When I was a boy, my mother taught me to sing a mournful little ditty which went like this: “The poor old slave has gone to rest/We know that he is free/His bones they lie disturb them not/Way down in Tennessee.” Maybe your mother taught you this little ditty, too. Did you also, as I did, try to picture that “poor old slave” who only in death would know freedom?
These lines lost their poignancy and became a sort of rollicking camp song when my mom sang it again but added syllables, as follows: “The poor-poor old slave-slave has gone-gone to rest-rest/We know-know that he-he is free-ee-ee!—etc. This effect was compounded in the rendition which followed that one: “The piggedy-poor old “sliggidy-slave has giggidy-gone to riggedy-rest we niggidy-know that higgedy-he is free-ee-ee!”

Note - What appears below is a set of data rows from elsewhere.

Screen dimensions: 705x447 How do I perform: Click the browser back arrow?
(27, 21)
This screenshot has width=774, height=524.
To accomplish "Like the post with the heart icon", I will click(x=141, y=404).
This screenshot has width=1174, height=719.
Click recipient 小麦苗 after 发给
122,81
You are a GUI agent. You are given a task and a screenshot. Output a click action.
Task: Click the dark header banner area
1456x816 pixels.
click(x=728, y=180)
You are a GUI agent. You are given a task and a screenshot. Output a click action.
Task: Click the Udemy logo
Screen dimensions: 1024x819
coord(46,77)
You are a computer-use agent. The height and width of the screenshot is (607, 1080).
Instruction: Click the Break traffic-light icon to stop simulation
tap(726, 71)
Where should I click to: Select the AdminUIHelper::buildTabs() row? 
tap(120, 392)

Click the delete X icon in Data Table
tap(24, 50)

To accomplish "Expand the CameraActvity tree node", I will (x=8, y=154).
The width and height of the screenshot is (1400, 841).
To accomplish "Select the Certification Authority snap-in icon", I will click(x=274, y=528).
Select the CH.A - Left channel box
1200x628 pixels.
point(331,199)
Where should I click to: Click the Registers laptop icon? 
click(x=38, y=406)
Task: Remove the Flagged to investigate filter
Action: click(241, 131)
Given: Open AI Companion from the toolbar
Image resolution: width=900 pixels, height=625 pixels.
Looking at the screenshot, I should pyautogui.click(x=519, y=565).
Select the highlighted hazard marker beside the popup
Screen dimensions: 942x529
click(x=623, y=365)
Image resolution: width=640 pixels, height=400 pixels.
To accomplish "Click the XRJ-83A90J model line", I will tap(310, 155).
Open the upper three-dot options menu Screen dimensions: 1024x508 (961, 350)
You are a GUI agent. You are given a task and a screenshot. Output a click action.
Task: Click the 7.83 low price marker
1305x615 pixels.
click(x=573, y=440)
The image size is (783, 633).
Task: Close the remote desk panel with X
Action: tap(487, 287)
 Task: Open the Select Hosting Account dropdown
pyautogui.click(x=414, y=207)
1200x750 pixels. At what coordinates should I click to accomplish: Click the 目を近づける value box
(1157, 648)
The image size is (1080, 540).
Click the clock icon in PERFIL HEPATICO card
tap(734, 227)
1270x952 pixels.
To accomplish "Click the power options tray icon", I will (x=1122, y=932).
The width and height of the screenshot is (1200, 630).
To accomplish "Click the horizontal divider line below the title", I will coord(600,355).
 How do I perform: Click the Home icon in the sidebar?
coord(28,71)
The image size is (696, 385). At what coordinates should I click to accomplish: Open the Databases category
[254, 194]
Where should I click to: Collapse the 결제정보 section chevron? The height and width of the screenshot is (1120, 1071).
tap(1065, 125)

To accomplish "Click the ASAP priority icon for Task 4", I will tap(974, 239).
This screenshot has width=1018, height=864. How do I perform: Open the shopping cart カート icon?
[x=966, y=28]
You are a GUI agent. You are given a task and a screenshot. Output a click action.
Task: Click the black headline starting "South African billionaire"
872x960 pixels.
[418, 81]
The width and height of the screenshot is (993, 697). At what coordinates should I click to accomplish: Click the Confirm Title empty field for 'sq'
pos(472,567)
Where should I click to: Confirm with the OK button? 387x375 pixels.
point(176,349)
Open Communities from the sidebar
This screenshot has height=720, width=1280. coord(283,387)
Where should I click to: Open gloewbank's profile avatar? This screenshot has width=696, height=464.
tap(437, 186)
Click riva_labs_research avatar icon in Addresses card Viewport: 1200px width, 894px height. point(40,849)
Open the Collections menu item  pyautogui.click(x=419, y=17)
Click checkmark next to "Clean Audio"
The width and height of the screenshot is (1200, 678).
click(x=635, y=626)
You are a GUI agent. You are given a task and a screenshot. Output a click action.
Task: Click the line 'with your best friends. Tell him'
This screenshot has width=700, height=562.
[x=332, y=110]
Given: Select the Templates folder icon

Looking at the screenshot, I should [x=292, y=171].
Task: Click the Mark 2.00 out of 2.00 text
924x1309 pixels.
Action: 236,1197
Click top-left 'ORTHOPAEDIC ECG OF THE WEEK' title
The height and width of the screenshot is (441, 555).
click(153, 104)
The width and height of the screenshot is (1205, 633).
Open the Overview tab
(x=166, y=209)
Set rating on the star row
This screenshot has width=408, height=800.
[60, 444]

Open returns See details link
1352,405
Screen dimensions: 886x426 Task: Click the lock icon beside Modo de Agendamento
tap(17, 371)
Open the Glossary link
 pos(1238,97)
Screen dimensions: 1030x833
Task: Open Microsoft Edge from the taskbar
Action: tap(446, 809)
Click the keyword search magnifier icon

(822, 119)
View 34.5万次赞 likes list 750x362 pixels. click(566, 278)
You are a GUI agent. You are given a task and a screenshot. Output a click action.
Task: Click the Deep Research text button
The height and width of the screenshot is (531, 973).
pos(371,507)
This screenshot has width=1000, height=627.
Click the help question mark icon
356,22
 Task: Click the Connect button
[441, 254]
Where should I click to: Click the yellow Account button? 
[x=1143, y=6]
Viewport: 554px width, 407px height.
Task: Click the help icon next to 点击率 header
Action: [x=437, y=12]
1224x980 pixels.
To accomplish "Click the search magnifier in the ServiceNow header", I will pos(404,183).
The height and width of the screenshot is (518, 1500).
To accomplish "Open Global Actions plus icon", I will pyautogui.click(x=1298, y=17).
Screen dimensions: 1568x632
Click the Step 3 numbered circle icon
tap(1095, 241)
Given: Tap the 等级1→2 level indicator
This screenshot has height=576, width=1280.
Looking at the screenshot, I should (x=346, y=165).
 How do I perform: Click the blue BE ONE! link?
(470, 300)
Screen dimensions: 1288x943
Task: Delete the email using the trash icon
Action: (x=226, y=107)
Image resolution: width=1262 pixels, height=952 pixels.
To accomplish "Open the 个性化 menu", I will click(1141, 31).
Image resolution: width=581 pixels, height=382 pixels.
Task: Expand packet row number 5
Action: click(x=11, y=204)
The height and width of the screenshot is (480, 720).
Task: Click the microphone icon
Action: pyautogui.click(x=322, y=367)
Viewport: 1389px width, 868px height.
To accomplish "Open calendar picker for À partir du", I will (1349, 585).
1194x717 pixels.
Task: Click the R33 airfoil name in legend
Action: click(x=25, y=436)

I can still hear mom’s voice and see her face as she sang through the stanzas with these nonsensical syllables added, and still feel her delight as I sang them with her.
A few days ago, as an offshoot from my research for and writing of “A Slow Eclipse,” the third volume in my historical fiction trilogy The Tinsmith’s Apprentice about Isaac Granger, an enslaved laborer of Thomas Jefferson, I became curious about the history and origin of this little ditty fondly remembered from childhood.
On You Tube, I listened to a recording from a CD entitled, “Gary Glawson, Songs My Daddy Sang. Mr. Glawson sang it solo in a slow, meditative cadence, accompanying himself on guitar. A Doug Dillard, on his CD from 1975, engaged a bluegrass band with fiddle accompaniment to give it a lonely, wistful sound. Both versions rendered it as a piece of nostalgic Americana with personal associations not unlike my own.
But through a Google search my perception was altered. I found a digital replica of the original sheet music held by the Library of Congress Rare Books and Special Collections as part of a nineteenth-century song sheet archive. I discovered to my shock that the ditty my mother taught me was but the chorus for a song of three stanzas entitled, “Poor Old Slave.” These stanzas were enclosed in an elaborately drawn border decoration, which included an African-American banjo player in carnival attire: striped tights, puff sleeves, and what looks like a sombrero.
Under catalog.hathitrust.org, I found the name of the author, G.W.H. Griffin (1829-1879), and the curious epigraph: “Respectfully dedicated to the celebrated tenor S. B. Ball, Esq. of the Ordway Aeolian Harpists.” More ominously, I found reference to other works produced by Mr. Griffin: “Darkey plays: a collection of Ethiopian dramas, farces, interludes, burlesque operas, eccentricities, extravaganzas, comicalities, whimsicalities, etc. etc.” Then I stumbled on the Duke University Digital Libraries, and its trove of 296 such items, such as “Come Back Massa, Come Back!” and “Go to Sleep My Little Pickaninny,” all catalogued under the rubric: History of Racism and Discrimination—Afro-American.
So I had come to the truth about the “poor old slave” ditty my mother sang to me. It was not after all a winsome lament passed down innocently through the generations; it was a deliberate construction by a prolific author of farces and burlesque operas popular with white audiences during the era of black-face minstrelsy, which began in the 1840’s and persisted well into the twentieth century. These shows, to quote the Wickipedia entry, “played a powerful role in shaping assumptions about black people. However unlike vehemently anti-black propaganda from the time, minstrelsy made this attitude palatable to a wide audience by couching it in the guise of a well-intentioned paternalism.”
Very palatable, I ruefully admit. Until investigation discovers an unsettling history. The little ditty is like the exposed knuckle of a buried monster. It is both necessary and dangerous to excavate the creature. For exposed to air and circulation it can begin to reconstruct itself; yet left preserved in the ground, it never really expires. The excavation would not be so difficult if it did not include personal examination, but it does. In oneself is where the monster hides.
Whether it be Beowulf or the Minotaur, let me recover every last vertebra and piece it together in all its terrible detail, and so render it harmless and a warning, I hope.